Displacement magnification of gel actuator using pNIPAAm-SU8 hybrid structure

In this paper, a fabrication method for a hybrid structure of the poly-N-Isopropylacrylamide (pNIPAAm) gel as a soft material and the SU-8 as a solid material is proposed. This pNIPAAm-SU8 hybrid structure can be applied to various applications such as gel actuators. These hybrid structures have a serious problem that it is easily broken by the difference of swelling rate. Our proposed hybrid structure was not broken though repeating swelling-shrinking states for 10 or more times.
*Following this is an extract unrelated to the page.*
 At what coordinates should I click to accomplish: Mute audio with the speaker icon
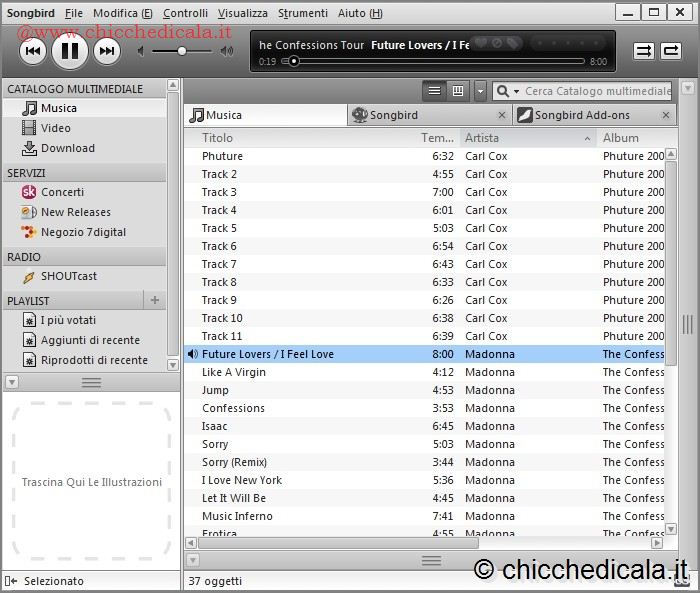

A small displacement of the gel is occurred by the phase transition, then it is magnified by combining with the SU-8 solid structure. We demonstrated that the expanded tip displacement of the SU-8 solid structure reached 145μm.

Trajectory control of MEMS falling object fabricated by SU-8 multilayer structure

In this paper we propose a trajectory control method for a MEMS falling object as shown in Figure 1. The MEMS falling object is consisted of two units, an autorotation part and a non-rotation part. The autorotation part keeps its attitude stable with the gyro-effect of the autorotation phenomenon. The non-rotation part keeps a non-rotation state by using the air breaking boards. This non-rotation part controls its falling trajectory and the scattering region. By using large falling objects, aerodynamics of the falling object was characterized, e.g. falling speed, rotational speed, etc. Then the MEMS falling object was designed considering with this aerodynamics. The MEMS falling object was fabricated with a method of the SU-8 multi-layer structure. A MEMS autorotation part whose wing length is 6mm in diameter rotates at 4,800 rpm in the wind-tunnel successfully.

Design of self-moving gel driven by chemical energy

In this paper, we report the autonomous driving actuator like living organisms. Many researchers have developed the biomimetic actuators and applied many kinds of stimuli-responsive polymers and gels to the soft actuators. Generally, robots are composed of various parts and require the external device such as thermal energy or electricity. On the other hand, many living organisms can generate an autonomous rhythm cycle phenomena without external stimuli, such as the heartbeats, circadian rhythm and so on. In this study, we proposed an autonomous gel actuator similar to the living organism, using self-oscillating polymer gels (BZ gels). The BZ gel is an intelligent material that undergoes autonomous swelling-deswelling oscillations without external stimuli. We aimed at the autonomous locomotion in one direction as a new actuator. Herein, we report fabrication of the self-oscillation gels with the asymmetric shapes and the movement experiment. We have succeeded in observing that the gel could walk autonomously in one direction.